Why, for example, are the drivers free to race? If McLaren and its drivers have been declared guilty of acquiring and using illegal information -- the drivers evidently privy to said information through their season, then they should be held equally guilty. The Daily Mail reports an email from De la Rosa to Alonso saying: "I have learned how Ferrari exploit the Bridgestone tyres and how the braking system works on the Ferrari. Coughlan has told us. He got it from Stepney." Ahem.

The FIA's reason for this is clear, and they seem reluctant and helpless. 'Due to the exceptional circumstances in which the FIA gave the team's drivers an immunity in return for providing evidence, there is no penalty in regard to drivers' points,' the FIA statement said, explaining the verdict.

Which is understandable in a way, and while it seems Lewis Hamilton or Fernando Alonso -- currently on the grid's most reliable car, leading the Ferrari drivers by at least 15 points with time running out -- are poised to pick up the Driver's Trophy, it looks like this will be purely on paper.

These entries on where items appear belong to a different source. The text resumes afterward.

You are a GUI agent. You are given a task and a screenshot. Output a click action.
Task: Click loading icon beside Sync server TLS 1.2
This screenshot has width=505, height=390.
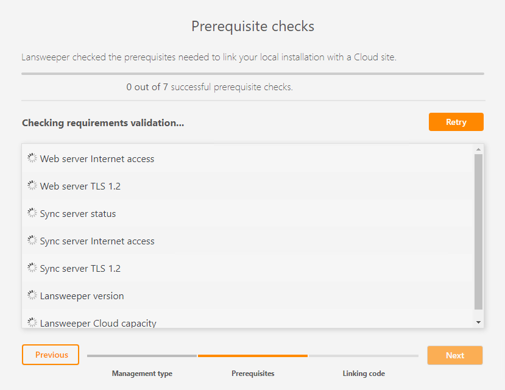pos(32,268)
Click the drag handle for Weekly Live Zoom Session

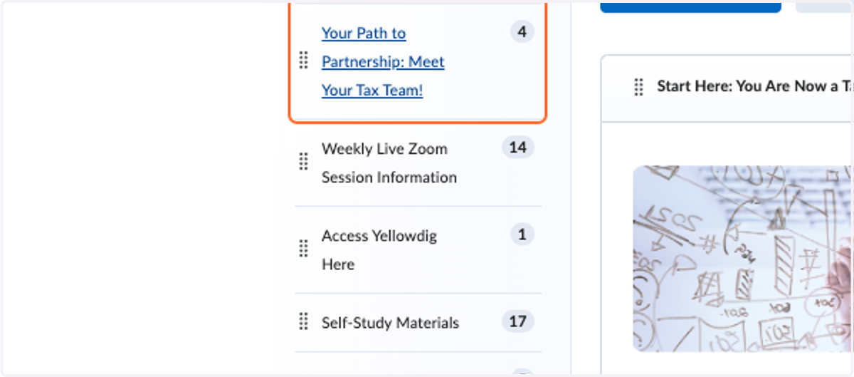coord(303,162)
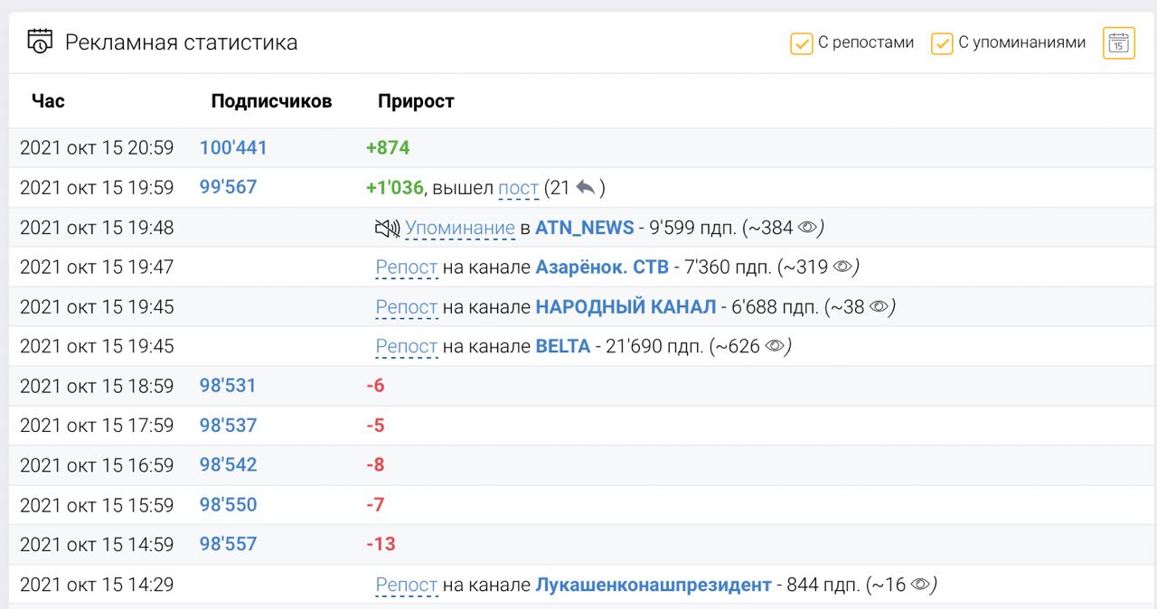The height and width of the screenshot is (609, 1157).
Task: Click the calendar date picker icon
Action: click(1118, 42)
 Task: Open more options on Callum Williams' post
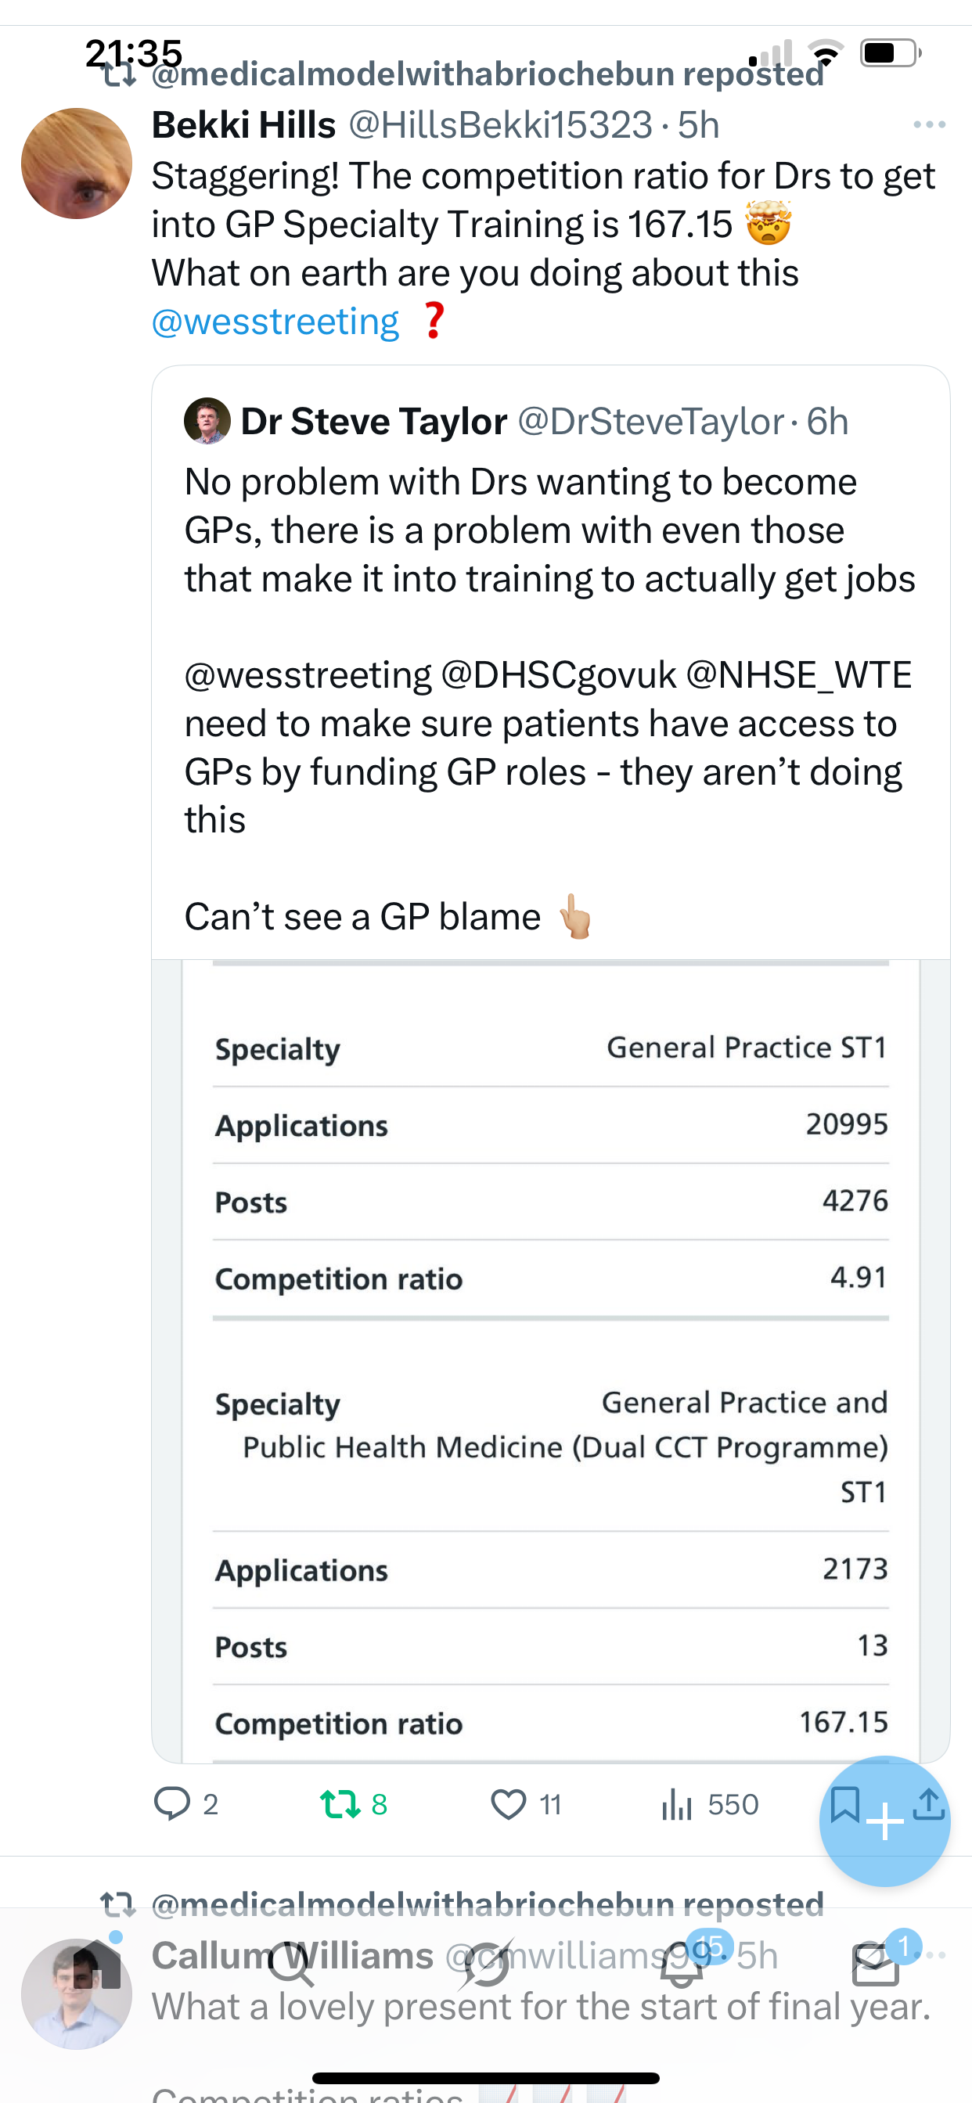[934, 1955]
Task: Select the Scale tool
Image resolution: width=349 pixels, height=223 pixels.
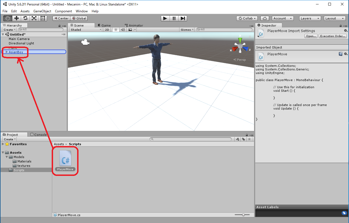Action: coord(34,18)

No matter how much we have raved about Lewis Hamilton, that mega natural talent, what could be his debut World Championship will always be clouded by the fact that his team cheated to help him win it.

Even more tragic for him and that perennially disliked two-time World Champion who could lift his third crown, their next few race wins and points finishes are really going to rankle:

Thanks to the McLaren ban, even if their drivers score points in the next few races, no one from the team will be allowed to take a place on the podium. So a McLaren one-two could conceivably mean Felipe Massa standing alone on step three of the podium, next to two unclaimed bottles of champagne.

Not quite the dream way to win the Drivers Championship.